Unless there is some value in varying the speed of the compressor, you don't need a VFD. Whether or not there is value in that is something the compressor supplier would need to get involved in, not all compressors are created equal and on some, varying the speed can actually damage them. As the Electrician you don't want to step into responsibility for that I don't think.

But a soft start would generally be a good idea, it's done all the time on all sorts of compressors, mainly because of the reduction in wear and tear on the mechanical components and the fact that the Across-the-Line starter will wear out relatively quickly on a compressor of it cycles on and off a lot. The reduction in voltage drop from starting current is a bonus. 

But if this is a compressed air system in a 24/7 facility where the compressor starts once a month just for PM and runs non-stop with an unloader system, then even the soft starter may be difficult to justify.


----------



## LBC Jesse (Apr 26, 2012)

Thanks! Maybe I should sit back and let them tell me what they need.. I reckon I always try to play the "nice guy" and help them save money or save their equipment, I appreciate your input


----------



## John Valdes (May 17, 2007)

I agree with JReaf regarding how often the machine will be stopped and started.
But I would not like an across line contactor on this size motor unless its medium voltage. 
The soft start can ramp start and stop, which is good for the machine and its mechanical parts. Across line starting is hard on equipment.
Soft starts have become much more reasonable in cost allowing them to be used on all sizes of motors.
In fact, some soft starts can be less money than the contactor arrangement. Using a wye delta configuration for starting, it would be crazy not to get a quote on the soft start.


----------



## LBC Jesse (Apr 26, 2012)

He finally replied that the compressor will run 24/7 - obviously turning off and on as air supply is required through out the new wing being built (compressor will be feeding multiple workstations requiring the air)..He didnt tell me what type of comperessor it is, so until it can be verified and approved by engineer (or qualified electrician) my quote is based on only the info provided and I retain right to withdraw from bid... 
And yep.. price of the enclosed soft start with bypass was cheaper than i thought (under $5k)


----------



## JRaef (Mar 23, 2009)

LBC Jesse said:


> He finally replied that the compressor will run 24/7 - obviously turning off and on as air supply is required through out the new wing being built (compressor will be feeding multiple workstations requiring the air)..He didnt tell me what type of comperessor it is, so until it can be verified and approved by engineer (or qualified electrician) my quote is based on only the info provided and I retain right to withdraw from bid...
> And yep.. price of the enclosed soft start with bypass was cheaper than i thought (under $5k)

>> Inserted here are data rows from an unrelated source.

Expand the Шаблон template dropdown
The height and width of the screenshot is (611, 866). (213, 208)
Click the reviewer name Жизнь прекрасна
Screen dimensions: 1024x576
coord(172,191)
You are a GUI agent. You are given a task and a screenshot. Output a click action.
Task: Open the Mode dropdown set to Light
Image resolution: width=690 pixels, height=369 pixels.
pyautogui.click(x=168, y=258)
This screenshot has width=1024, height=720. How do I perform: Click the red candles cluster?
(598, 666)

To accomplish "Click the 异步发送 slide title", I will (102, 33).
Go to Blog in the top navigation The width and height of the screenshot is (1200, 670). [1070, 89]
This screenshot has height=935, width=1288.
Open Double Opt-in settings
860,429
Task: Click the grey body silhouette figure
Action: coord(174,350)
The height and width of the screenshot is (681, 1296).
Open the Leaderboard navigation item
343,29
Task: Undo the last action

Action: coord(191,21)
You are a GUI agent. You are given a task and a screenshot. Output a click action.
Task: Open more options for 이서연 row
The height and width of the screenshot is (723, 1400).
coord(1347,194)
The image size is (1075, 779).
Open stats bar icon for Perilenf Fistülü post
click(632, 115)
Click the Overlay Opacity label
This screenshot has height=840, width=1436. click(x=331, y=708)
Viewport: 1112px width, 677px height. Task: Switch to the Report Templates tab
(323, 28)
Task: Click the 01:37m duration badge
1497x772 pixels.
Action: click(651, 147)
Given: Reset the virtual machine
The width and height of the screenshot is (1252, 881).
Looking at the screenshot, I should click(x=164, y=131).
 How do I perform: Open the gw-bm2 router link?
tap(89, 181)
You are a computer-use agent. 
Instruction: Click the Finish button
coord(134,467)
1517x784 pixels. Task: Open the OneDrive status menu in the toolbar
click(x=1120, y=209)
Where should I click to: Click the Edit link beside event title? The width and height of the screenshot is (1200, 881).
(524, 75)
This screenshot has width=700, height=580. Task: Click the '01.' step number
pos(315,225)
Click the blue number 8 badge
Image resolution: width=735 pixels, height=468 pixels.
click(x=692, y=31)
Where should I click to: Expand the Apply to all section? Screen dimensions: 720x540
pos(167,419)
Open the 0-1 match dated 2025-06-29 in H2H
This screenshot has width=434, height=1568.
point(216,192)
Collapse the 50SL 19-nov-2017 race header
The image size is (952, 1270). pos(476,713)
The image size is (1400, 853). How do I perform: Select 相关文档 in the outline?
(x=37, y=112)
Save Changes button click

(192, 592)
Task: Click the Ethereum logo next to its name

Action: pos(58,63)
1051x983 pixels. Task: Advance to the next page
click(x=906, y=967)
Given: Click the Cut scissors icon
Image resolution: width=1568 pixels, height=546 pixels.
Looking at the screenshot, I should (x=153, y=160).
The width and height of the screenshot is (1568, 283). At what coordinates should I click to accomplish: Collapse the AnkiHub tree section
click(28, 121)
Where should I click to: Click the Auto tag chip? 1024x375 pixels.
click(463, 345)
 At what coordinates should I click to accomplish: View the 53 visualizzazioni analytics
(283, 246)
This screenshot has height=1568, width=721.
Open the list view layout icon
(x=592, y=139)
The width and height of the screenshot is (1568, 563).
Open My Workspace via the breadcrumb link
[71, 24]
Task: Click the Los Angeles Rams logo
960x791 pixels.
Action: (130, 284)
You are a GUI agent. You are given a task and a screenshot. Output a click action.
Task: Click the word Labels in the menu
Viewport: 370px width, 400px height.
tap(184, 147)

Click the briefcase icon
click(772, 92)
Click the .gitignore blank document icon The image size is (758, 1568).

What brand / model is it? Seems cheap, just be careful and read the specs carefully. Not all soft starters are created equal either. Some companies keep the cost down by only putting SCRs on 2 of the 3 phases, the 3rd phase is just a piece of bus bar straight through. Nothing illegal about it, but it is NOT good for the motor and it puts the entire system at risk of failure later (but that's a long story). I just point it out because even though we all know there is no free lunch, we sometimes fail to realize that reduced price lunches are reduced for a reason too.


----------



## LBC Jesse (Apr 26, 2012)

Opal MS6.. http://www.opalstarters.com/sites/default/files/B_OPAL%20MS6-2011.pdf
Im open for ANY suggestions.. I carry a very lucrative product liabilty policy on evrything i sell.. Id hate to be putting my money on a fat yella chicken..

also, Im quoting a supply house, so I didnt put alot on it, he still has to mark it up etc..


----------



## JRaef (Mar 23, 2009)

LBC Jesse said:


> Opal MS6.. http://www.opalstarters.com/sites/default/files/B_OPAL MS6-2011.pdf
> Im open for ANY suggestions.. I carry a very lucrative product liabilty policy on evrything i sell.. Id hate to be putting my money on a fat yella chicken..
> 
> also, Im quoting a supply house, so I didnt put alot on it, he still has to mark it up etc..


That's a good product, nothing wrong with it at all. Heavy duty, built right (albeit Canadian :whistling2, you should have no trouble.


----------



## varmit (Apr 19, 2009)

I would check the compressor specs closely. You don't see many reciprocating compressors these days. Most new compressors seem to be screw compressors that use a VFD, often supplied as part of the compressor assembly. The VFD is analog controlled to maintain the proper air pressure without the old style unloading solenoids.


----------



## Wirenuting (Sep 12, 2010)

LBC Jesse said:


> He finally replied that the compressor will run 24/7 - obviously turning off and on as air supply is required through out the new wing being built (compressor will be feeding multiple workstations requiring the air)..He didnt tell me what type of comperessor it is, so until it can be verified and approved by engineer (or qualified electrician) my quote is based on only the info provided and I retain right to withdraw from bid...
> And yep.. price of the enclosed soft start with bypass was cheaper than i thought (under $5k)


Even though you didn't spec the compressor and you'll end up selling him the parts he wants regardless as to what might work better.. 
Ask him if he has a large second storage tank for the extra volume of air he will be using. 
The more he can store, the fewer starts the machine will have to endure. 
Also ask about maintenance. Mention in passing that work/rest timing will be important to record for the first 6 months. Based on time/day and work production level, they can use that first history to predict system failure before it happens. 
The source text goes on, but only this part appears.